WHAT YOU NEED TO DO: Skip the pictures. Transcribe exactly the lines from the line containing "Click Setting button next to Frame rate" to the end of the listing.

RECORDS SUPPLIED:
···
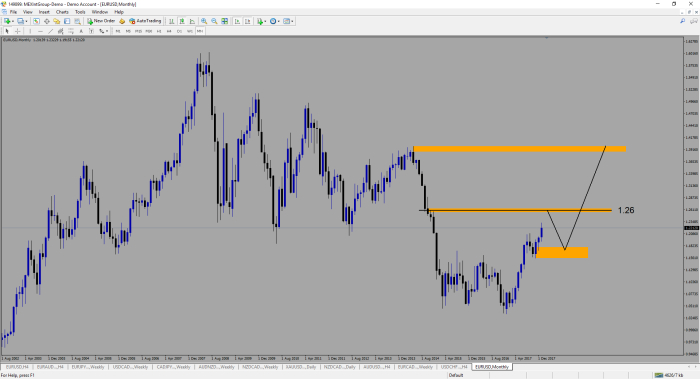Switch to the EURUSD,H4 chart tab
This screenshot has height=379, width=700.
click(x=17, y=367)
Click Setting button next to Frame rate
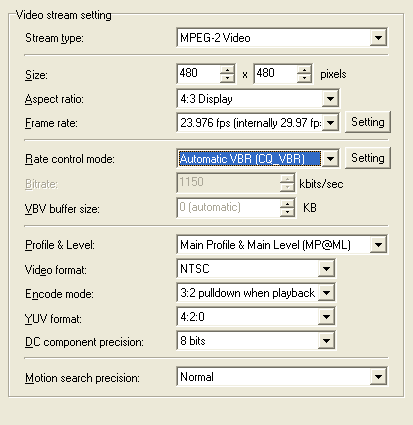 pyautogui.click(x=368, y=122)
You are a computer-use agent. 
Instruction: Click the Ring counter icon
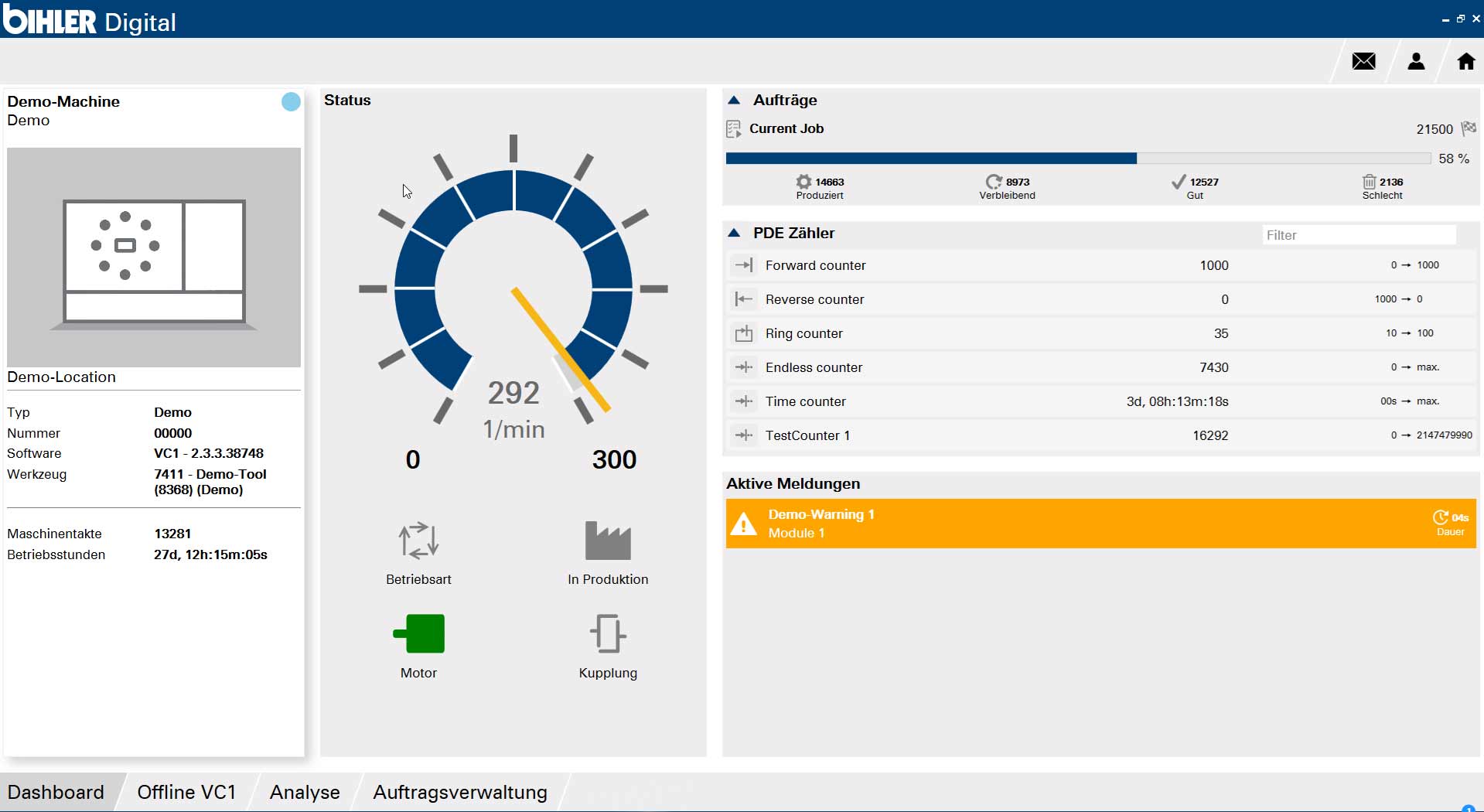[744, 333]
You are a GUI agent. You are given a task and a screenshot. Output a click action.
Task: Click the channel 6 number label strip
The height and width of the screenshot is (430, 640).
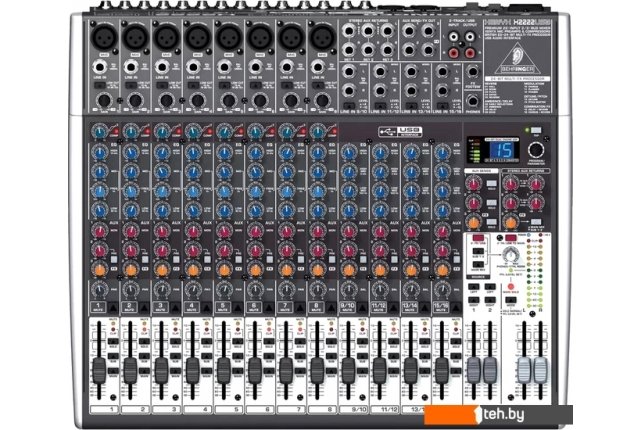pos(255,410)
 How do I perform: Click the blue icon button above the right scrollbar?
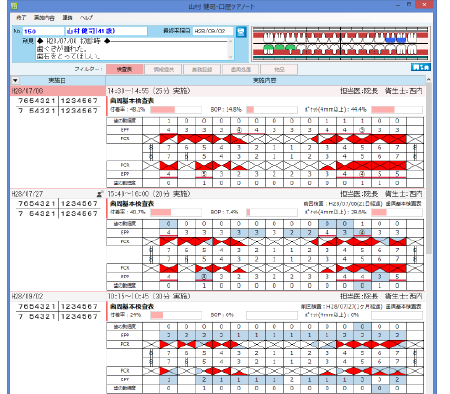click(421, 67)
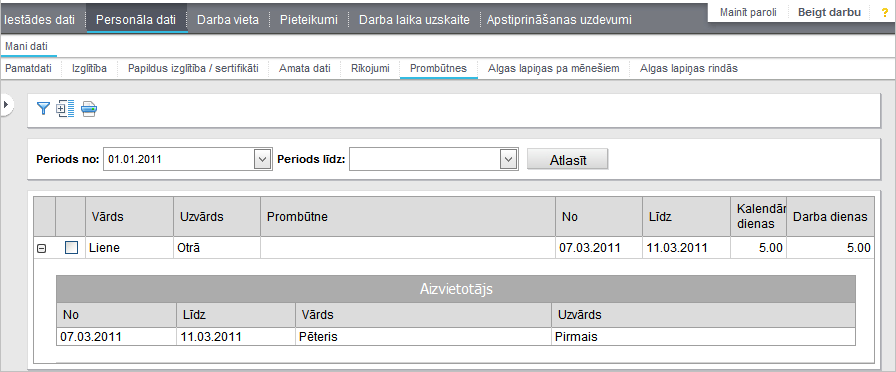The height and width of the screenshot is (372, 896).
Task: Open Darba laika uzskaite tab
Action: click(414, 19)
···
RESULT OF THIS EXERCISE:
Click Setting button next to Frame rate
 pyautogui.click(x=368, y=122)
You are a computer-use agent. 
Instruction: Click the Ring counter icon
[744, 333]
You are a GUI agent. You are given a task and a screenshot. Output a click action.
Task: Click the channel 6 number label strip
The height and width of the screenshot is (430, 640).
pos(255,410)
 How do I perform: Click the blue icon button above the right scrollbar?
click(421, 67)
The height and width of the screenshot is (372, 896).
Task: Open Darba laika uzskaite tab
Action: click(414, 19)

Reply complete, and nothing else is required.